Seventh Tour of a Seventh Tour
- Official tour advertisement for the band's performance at Mountain View, California, 5 June 1988
- Associated album: Seventh Son of a Seventh Son
- Start date: 28 April 1988
- End date: 12 December 1988
- No. of shows: 102 in total (105 scheduled)

Iron Maiden concert chronology
- Somewhere on Tour (1986–1987); Seventh Tour of a Seventh Tour (1988); No Prayer on the Road (1990–1991);

= Seventh Tour of a Seventh Tour =

1988 concert tour by Iron Maiden

Seventh Tour of a Seventh Tour was a concert tour by the English heavy metal band Iron Maiden in 1988, in support of their seventh studio album, Seventh Son of a Seventh Son.

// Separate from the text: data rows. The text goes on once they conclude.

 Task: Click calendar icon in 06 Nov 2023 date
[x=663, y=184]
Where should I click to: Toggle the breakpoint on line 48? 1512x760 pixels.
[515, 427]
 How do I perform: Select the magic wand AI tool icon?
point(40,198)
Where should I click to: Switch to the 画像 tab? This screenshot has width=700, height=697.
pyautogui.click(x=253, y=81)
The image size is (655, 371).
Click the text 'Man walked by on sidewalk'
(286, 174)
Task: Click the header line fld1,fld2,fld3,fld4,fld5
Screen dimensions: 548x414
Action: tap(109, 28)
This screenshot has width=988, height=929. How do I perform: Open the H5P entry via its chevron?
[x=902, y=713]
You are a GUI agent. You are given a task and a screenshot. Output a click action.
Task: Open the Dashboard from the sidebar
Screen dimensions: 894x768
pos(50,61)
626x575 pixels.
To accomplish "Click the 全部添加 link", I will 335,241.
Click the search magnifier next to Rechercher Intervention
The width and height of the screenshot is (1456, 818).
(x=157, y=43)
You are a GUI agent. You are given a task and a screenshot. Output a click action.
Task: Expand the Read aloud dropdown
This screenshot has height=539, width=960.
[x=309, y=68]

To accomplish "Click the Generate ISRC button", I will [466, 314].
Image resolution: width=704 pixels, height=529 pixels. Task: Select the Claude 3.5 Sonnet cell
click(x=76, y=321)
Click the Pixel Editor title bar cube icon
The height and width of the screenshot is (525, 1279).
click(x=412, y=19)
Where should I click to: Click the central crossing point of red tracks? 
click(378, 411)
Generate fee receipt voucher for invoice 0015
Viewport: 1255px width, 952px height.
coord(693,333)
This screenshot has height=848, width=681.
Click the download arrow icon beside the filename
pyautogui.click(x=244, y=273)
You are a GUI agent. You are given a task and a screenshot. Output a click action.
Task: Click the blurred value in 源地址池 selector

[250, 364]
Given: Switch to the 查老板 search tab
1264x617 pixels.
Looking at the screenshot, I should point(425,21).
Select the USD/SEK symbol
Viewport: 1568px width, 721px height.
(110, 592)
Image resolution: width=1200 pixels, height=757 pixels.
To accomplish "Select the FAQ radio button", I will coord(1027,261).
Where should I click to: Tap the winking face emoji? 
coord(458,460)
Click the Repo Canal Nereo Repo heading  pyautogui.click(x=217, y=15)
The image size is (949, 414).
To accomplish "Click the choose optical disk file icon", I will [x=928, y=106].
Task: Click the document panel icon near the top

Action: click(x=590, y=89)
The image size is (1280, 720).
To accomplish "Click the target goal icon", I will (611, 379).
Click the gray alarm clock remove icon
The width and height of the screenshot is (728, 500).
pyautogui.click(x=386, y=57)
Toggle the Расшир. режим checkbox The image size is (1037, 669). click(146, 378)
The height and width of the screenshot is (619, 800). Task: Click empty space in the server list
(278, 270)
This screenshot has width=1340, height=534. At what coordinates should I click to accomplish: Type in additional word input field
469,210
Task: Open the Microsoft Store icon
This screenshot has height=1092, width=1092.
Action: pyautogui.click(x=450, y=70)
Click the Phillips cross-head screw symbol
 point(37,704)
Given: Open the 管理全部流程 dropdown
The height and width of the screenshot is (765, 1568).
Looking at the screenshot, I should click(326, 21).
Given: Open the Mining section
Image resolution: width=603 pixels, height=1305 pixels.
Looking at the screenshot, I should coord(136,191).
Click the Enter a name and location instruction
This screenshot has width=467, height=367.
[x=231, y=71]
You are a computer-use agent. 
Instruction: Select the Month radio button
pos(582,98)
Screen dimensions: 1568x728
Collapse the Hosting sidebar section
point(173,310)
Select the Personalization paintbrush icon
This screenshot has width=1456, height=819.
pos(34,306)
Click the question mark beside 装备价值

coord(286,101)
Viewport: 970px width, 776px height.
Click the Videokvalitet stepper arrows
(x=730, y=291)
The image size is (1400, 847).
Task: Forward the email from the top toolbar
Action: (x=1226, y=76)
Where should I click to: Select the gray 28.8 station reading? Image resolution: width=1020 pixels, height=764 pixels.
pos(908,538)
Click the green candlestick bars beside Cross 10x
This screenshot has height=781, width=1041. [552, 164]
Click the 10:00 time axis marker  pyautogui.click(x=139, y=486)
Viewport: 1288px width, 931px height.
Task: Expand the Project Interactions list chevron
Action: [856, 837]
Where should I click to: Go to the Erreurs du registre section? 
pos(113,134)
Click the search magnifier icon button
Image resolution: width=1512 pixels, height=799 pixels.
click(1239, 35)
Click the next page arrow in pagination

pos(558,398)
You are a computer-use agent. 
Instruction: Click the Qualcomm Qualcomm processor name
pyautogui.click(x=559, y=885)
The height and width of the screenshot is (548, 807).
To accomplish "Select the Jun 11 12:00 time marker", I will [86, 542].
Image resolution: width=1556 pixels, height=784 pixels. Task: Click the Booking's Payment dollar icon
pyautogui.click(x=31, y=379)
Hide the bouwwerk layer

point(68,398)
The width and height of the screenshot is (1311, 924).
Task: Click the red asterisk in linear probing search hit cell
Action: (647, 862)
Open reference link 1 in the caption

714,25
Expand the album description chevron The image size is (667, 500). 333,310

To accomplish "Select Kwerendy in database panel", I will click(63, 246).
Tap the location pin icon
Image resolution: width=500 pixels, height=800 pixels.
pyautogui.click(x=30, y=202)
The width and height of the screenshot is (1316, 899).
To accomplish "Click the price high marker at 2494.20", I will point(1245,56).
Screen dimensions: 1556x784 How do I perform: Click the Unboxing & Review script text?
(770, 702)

It was their last tour to feature the World Piece Tour-era lineup until 2000's Brave New World Tour with guitarist Adrian Smith leaving the band in January 1990 and their first to include Michael Kenney (bassist Steve Harris' technician) on keyboards.

==Background==
In May, the group set out on a Seventh Tour of a Seventh Tour in which they performed to more than two million people worldwide over seven months. After the blockbuster tour in North America, Iron Maiden were headliners of Monsters of Rock festivals in Europe for the very first time. They headlined stadiums and festivals in UK, Germany, Netherlands, Switzerland, France, Italy, Spain, Greece, Czechoslovakia and Hungary. On 20 August 1988, the band headlined the Monsters of Rock festival at Donington Park for the first time before a crowd of 107,000, the largest in Donington's history, and their concerts at the NEC in Birmingham on 27–28 November were released in audio and video formats in 1989; on the home video Maiden England, while the live version of "Infinite Dreams" from the same concerts was released as a single to promote the VHS. Stage set and equipment which has been taken by band was transported in dozen of trucks and was the most elaborate to date and one of the biggest in the world including over 200.000 watts of PA and over 1500 spot lamps.

To recreate the album's keyboards onstage, the group recruited Michael Kenney, Steve Harris's bass technician, to play the keys throughout the tour, during which he performed the song "Seventh Son of a Seventh Son" on a forklift truck under the alias of "The Count" (for which he wore a black cape and mask). Iron Maiden was apparently included in the Guinness Book of World Records Museum in Las Vegas. According to The Guinness Book of Records: "Largest PA system: On Aug 20th 1988 at the Castle Donington 'Monsters of Rock' Festival a total of 360 Turbosound cabinets offering a potential 523kW of programme power, formed the largest front-of-house PA. The average Sound Pressure Level at the mixing tower was 118dB, peaking at a maximum of 124dB during Iron Maiden's set. It took five days to set up the system."

Opening bands included Frehley's Comet.